Can you file an eviction complaint during Covid-19?
Eviction cases can still be filed and move forward in Ohio. However, many courts in northeast Ohio have temporarily stopped allowing evictions to be filed or cancelled scheduled eviction hearings.
Federal law has set limitations on evictions. Owners of these properties cannot file eviction until after July 25, 2020. After July 25, 2020, these owners must serve a tenant with a notice to vacate the property thirty (30) days before an eviction can be filed. Then, the owner must still give the tenant a 3-day notice.
Governor Dwine made the recommendation that only evictions involving a physically abusive tenant or imminent danger to another person residing at the location should be scheduled for hearings during the pandemic. This is only a recommendation and it is left to the individual courts whether they are willing to set an eviction hearing during this time.
What properties are covered by the federal law delaying evictions?

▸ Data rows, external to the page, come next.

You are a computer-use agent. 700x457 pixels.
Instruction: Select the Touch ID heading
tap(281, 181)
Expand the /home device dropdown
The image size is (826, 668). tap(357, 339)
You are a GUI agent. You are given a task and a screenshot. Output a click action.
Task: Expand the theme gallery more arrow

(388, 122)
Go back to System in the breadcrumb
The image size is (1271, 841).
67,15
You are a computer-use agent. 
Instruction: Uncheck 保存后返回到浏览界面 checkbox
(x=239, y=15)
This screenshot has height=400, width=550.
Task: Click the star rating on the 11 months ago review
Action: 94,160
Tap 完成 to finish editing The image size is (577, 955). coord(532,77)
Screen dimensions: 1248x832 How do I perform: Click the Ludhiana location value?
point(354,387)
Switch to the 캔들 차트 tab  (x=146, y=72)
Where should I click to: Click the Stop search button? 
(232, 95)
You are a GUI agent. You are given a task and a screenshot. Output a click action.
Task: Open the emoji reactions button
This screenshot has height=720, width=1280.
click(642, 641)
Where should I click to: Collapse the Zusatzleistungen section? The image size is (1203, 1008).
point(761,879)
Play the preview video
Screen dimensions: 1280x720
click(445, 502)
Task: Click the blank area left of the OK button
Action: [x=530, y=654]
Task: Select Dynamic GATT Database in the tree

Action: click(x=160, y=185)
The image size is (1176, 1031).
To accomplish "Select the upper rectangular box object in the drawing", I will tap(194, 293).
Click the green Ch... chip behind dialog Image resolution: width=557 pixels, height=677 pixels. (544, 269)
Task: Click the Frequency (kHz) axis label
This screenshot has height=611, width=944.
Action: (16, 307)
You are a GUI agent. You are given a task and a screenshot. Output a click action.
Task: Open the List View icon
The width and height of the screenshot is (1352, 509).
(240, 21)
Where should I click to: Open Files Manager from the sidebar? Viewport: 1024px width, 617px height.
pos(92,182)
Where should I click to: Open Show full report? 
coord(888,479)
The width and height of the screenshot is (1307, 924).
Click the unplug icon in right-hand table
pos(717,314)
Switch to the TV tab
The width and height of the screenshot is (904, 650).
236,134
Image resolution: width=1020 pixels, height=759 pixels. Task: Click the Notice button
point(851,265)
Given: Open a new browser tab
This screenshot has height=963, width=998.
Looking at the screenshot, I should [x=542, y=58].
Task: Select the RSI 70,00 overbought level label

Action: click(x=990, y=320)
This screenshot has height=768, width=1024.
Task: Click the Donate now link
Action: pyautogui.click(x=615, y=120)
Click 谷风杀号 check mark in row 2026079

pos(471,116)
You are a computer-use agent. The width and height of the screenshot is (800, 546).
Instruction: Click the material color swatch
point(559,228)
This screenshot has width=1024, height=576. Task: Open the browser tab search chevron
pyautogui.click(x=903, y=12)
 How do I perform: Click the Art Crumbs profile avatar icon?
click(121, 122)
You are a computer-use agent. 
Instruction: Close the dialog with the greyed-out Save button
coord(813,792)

Federal law prevents landlords at some properties from filing an eviction at this time. The Coronavirus Aid, Relief, and Economic Security Act (“CARES Act”) prevents a landlord from evicting a tenant from a property subsidized by the Federal government. This includes all residents in the following properties:
- public housing,
- buildings receiving Section 8 rental assistance vouchers or subsidies,
- buildings receiving USDA rental housing assistance,
- buildings that receive Low Income Housing Tax Credits.
- where the owner has a loan backed by the FHA, USDA, VA, or Fannie Mae or Freddie Mac.